* **Given information**:
══════════════════════════════
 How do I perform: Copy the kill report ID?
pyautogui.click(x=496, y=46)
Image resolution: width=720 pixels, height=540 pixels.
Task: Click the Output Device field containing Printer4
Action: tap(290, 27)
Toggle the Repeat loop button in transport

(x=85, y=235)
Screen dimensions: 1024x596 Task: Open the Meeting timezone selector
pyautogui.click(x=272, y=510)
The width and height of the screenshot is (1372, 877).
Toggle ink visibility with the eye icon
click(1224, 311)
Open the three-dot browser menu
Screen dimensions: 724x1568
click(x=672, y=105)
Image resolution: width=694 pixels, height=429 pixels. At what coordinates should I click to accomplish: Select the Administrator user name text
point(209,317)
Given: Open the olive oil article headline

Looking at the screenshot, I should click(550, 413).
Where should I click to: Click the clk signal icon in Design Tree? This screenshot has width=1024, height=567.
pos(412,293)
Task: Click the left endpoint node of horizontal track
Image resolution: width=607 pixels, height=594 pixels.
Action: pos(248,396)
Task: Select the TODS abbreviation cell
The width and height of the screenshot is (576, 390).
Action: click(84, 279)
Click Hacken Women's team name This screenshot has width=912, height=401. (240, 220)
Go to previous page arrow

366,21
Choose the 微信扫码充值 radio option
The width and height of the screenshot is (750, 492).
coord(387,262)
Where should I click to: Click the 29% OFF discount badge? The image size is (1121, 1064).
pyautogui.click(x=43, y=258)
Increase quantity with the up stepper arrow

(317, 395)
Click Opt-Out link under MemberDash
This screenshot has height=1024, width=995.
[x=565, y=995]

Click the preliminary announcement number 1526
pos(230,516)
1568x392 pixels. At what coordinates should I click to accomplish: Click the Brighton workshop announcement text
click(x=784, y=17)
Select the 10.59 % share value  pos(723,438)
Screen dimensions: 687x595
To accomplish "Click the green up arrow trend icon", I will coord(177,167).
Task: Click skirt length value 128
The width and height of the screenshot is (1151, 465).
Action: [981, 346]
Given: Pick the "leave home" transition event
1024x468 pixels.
══════════════════════════════
* **To do**: Set down nothing but the lines from the one containing "The width and height of the screenshot is (576, 390)." through the final line above, exactly as written.

* **Solution to the problem**:
The width and height of the screenshot is (576, 390).
Action: click(84, 279)
Click Hacken Women's team name This screenshot has width=912, height=401. (240, 220)
Go to previous page arrow

366,21
Choose the 微信扫码充值 radio option
The width and height of the screenshot is (750, 492).
coord(387,262)
Where should I click to: Click the 29% OFF discount badge? The image size is (1121, 1064).
pyautogui.click(x=43, y=258)
Increase quantity with the up stepper arrow

(317, 395)
Click Opt-Out link under MemberDash
This screenshot has height=1024, width=995.
[x=565, y=995]

Click the preliminary announcement number 1526
pos(230,516)
1568x392 pixels. At what coordinates should I click to accomplish: Click the Brighton workshop announcement text
click(x=784, y=17)
Select the 10.59 % share value  pos(723,438)
Screen dimensions: 687x595
To accomplish "Click the green up arrow trend icon", I will coord(177,167).
Task: Click skirt length value 128
The width and height of the screenshot is (1151, 465).
Action: [981, 346]
Given: Pick the "leave home" transition event
1024x468 pixels.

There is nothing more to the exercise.